WORK INSTRUCTION: Word-for-word repetition of the records below is needed, but only from the line holding "You are a GUI" through the final line, with pictures excluded.

———

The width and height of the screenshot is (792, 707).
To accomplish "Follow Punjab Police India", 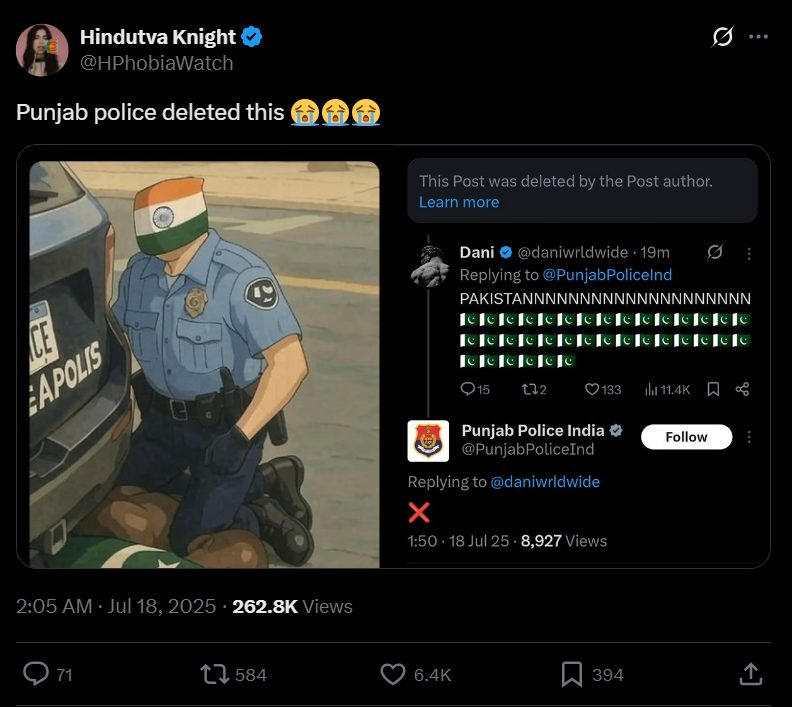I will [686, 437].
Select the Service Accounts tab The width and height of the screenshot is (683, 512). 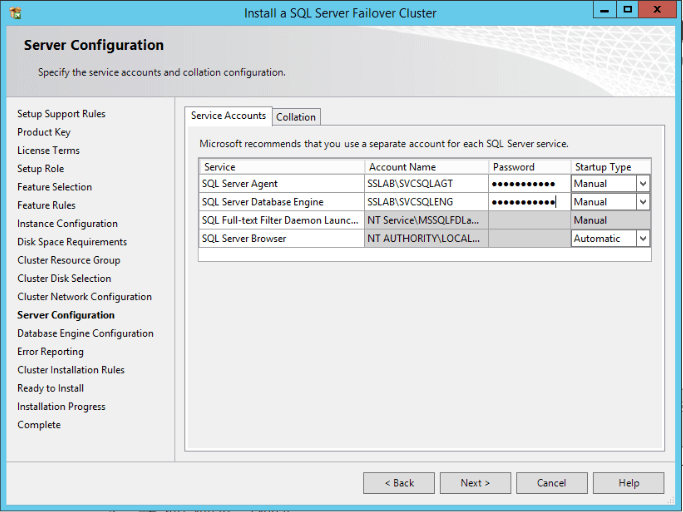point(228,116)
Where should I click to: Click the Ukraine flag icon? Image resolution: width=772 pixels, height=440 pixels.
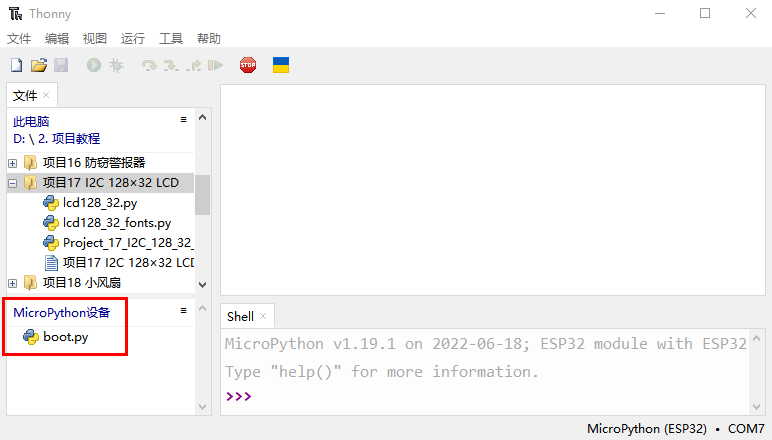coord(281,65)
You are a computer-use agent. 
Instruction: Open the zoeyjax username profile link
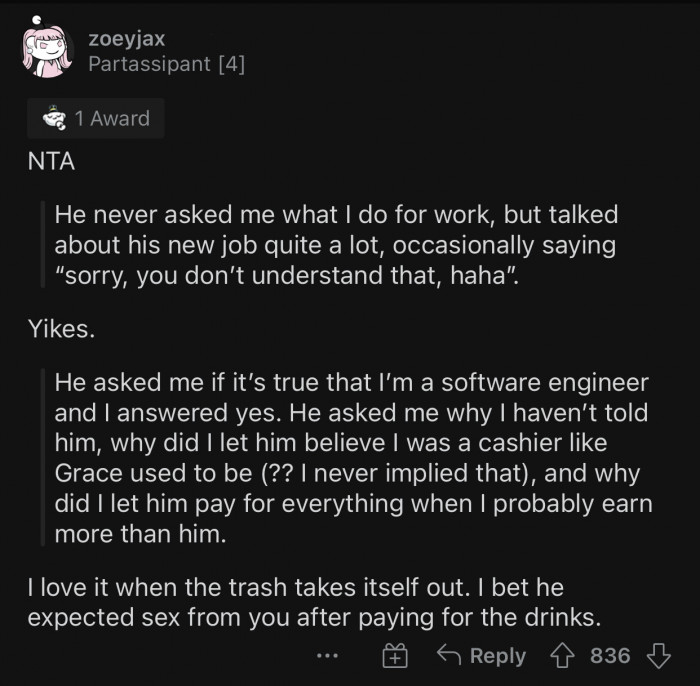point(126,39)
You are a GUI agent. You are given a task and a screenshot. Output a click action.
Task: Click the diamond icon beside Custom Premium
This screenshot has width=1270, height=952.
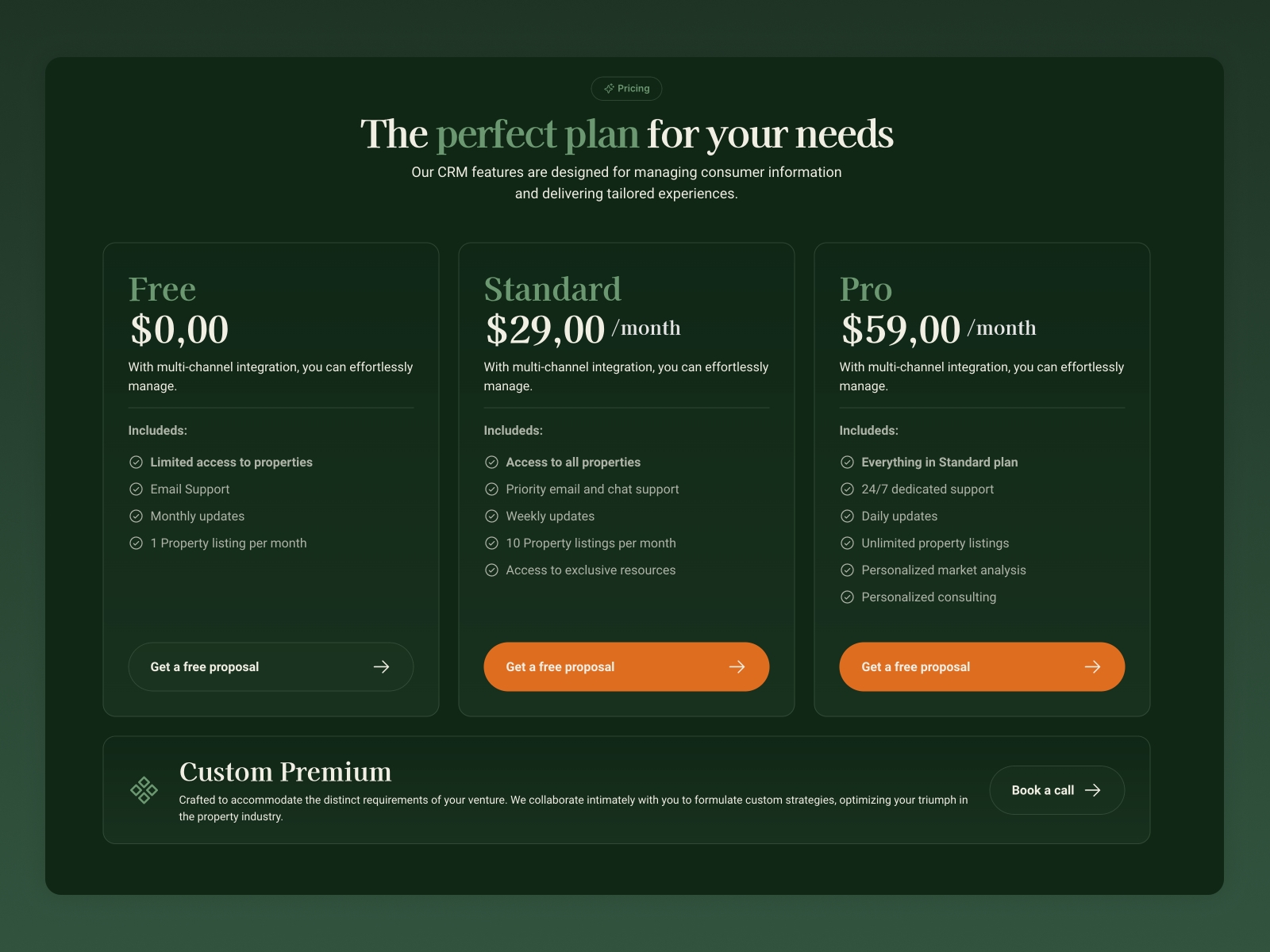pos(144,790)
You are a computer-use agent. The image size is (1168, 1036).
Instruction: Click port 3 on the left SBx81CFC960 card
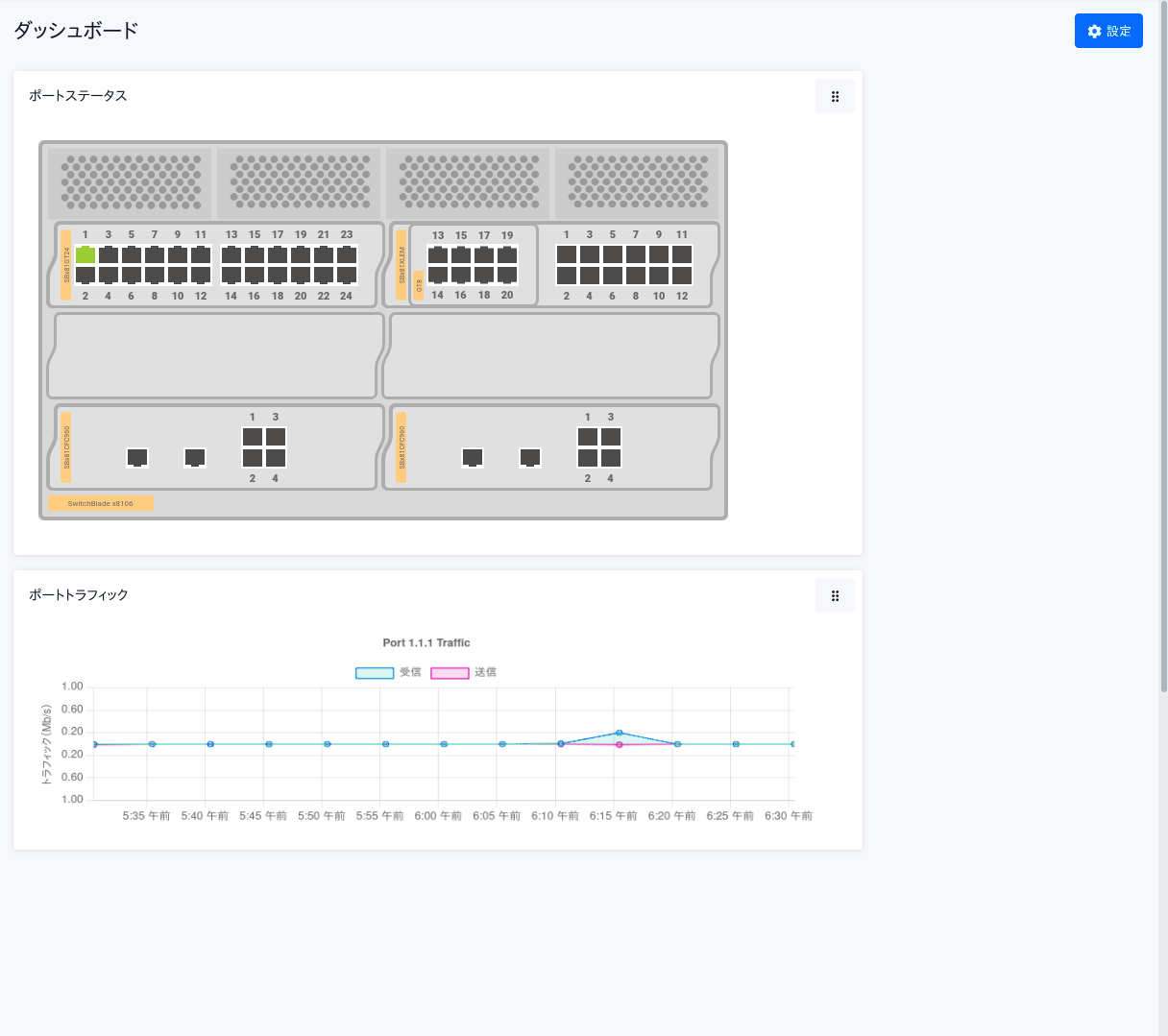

———

RESPONSE:
You are a GUI agent. You are given a task and a screenshot. Output a click action.
Task: Click the diamond icon beside Custom Premium
This screenshot has width=1270, height=952.
pos(144,790)
You are a computer-use agent. The image size is (1168, 1036).
Instruction: Click port 3 on the left SBx81CFC960 card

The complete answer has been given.